Type: Package
Title: Data Research, Access, Governance Network : Statistical Disclosure Control
Version: 0.1.0
Author: Ben Derrick
Maintainer: Ben Derrick <ben.derrick@uwe.ac.uk>
Description: A tool for checking how much information is disclosed when reporting summary statistics.
License: GPL-3
Encoding: UTF-8
RoxygenNote: 7.1.2.9000
Imports: gtools
NeedsCompilation: no
Packaged: 2022-03-01 15:58:40 UTC; bf2-derrick
Repository: CRAN
Date/Publication: 2022-03-02 19:40:01 UTC

Statistical Data Control. Data Research, Access, Governance Network.

Description

A tool for checking how much information is disclosed when reporting summary statistics


Disguise the sample mean and sample deviation

Description

Disguises the sample mean and standard deviation via a choice of methods.

Usage

disguise(usersample, method = 2)

Arguments

usersample

A vector of all individual sample values.

method

Approach for disguising mean and standard deviation. (default = 1)

Details

*Method 1*

Randomly split the sample into two (approx. equal size) samples A, and B. For sample A calculate and report mean. For sample B calculate and standard deviation.

*Method 2* (default)

Take a sample of size N with replacement; calculate and report mean. Repeat to calculate and report standard deviation.

*Method 3*

Generate a random number (RN1) between N/2 and N. Sample with replacement a sample size of RN1; calculate and report mean. Generate a random number (RN2) between N/2 and N. Sample with replacement a sample size of RN2; calculate and report standard deviation.

*Method 4*

As Method 3, but sampling without replacement.

Value

Outputs disguised mean and disguised standard deviation.

References

Derrick, B., Green, L., Kember, K., Ritchie, F. & White P, 2022, Safety in numbers: Minimum thresholding, Maximum bounds, and Little White Lies. Scottish Economic Society Annual Conference, University of Glasgow, 25th-27th April 2022

Examples


usersample<-c(1,1,2,3,4,4,5)

disguise(usersample,method=1)
disguise(usersample,method=2)
disguise(usersample,method=3)
disguise(usersample,method=4)



Find individual sample values from the sample mean and standard deviation

Description

For integer based scales, finds possible solutions for each value within a sample. This is revealed upon providing sample size, minimum possible value, maximum possible value, mean, standard deviation (and optionally median).

Usage

solutions(
  n,
  min_poss,
  max_poss,
  usermean,
  usersd,
  meandp = NULL,
  sddp = NULL,
  usermed = NULL
)

Arguments

n

Sample size.

min_poss

Minimum possible value. If sample minimum is disclosed, this can be inserted here, otherwise use the theoretical minimum. If there is no theoretical maximum 'Inf' can be inserted.

max_poss

Maximum possible value. If sample maximum is disclosed, this can be inserted here, otherwise use the theoretical maximum. If there is no theoretical minimum '-Inf' can be inserted.

usermean

Sample mean.

usersd

Sample standard deviation, i.e. n-1 denominator.

meandp

(optional, default=NULL) Number of decimal places mean is reported to, only required if including trailing zeroes.

sddp

(optional, default=NULL) Number of decimal places standard deviation is reported to, only required if including trailing zeroes.

usermed

(optional, default=NULL) Sample median.

Details

For use with data measured on a scale with 1 unit increments. Samuelson's inequality [1] used to further restrict the minimum and maximum. All possible combinations within this inequality are calculated [2] for factorial(n+k-1)/(factorial(k)*factorial(n-1))<65,000,000.

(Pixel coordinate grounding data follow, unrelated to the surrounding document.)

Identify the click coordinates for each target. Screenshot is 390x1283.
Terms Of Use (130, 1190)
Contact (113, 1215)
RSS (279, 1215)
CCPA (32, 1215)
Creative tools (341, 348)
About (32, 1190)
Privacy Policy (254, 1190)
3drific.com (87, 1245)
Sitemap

No restriction on number of decimal places input. Reporting less than two decimal places will reduce the chances of unique solution to all sample values being uncovered [3]

Additional options to specify number of digits following the decimal place that are reported, required for trailing zeroes.

Value

Outputs possible combinations of original integer sample values.

References

[1] Samuelson, P.A, 1968, How deviant can you be? Journal of the American Statistical Association, Vol 63, 1522-1525.

[2] Allenby, R.B. and Slomson, A., 2010. How to count: An introduction to combinatorics. Chapman and Hall/CRC.

[3] Derrick, B., Green, L., Kember, K., Ritchie, F. & White P, 2022, Safety in numbers: Minimum thresholding, Maximum bounds, and Little White Lies. Scottish Economic Society Annual Conference, University of Glasgow, 25th-27th April 2022

Examples


# EXAMPLE 1
# Seven observations are taken from a five-point Likert scale (coded 1 to 5).
# The reported mean is 2.857 and the reported standard deviation is 1.574.

solutions(7,1,5,2.857,1.574)

# For this mean and standard deviation there are two possible distributions:
# 1  1  2  3  4  4  5
# 1  2  2  2  3  5  5

# Optionally adding median value of 3.

solutions(7,1,5,2.857,1.574, usermed=3)

# uniquely reveals the raw sample values:
# 1  1  2  3  4  4  5


# EXAMPLE 2
# The mean is '4.00'.
# The standard deviation is '2.00'.
# Narrower set of solutions found specifying 2dp including trailing zeroes.

solutions(3,-Inf,Inf,4.00,2.00,2,2)

# uniquely reveals the raw sample values:
# 2  4  6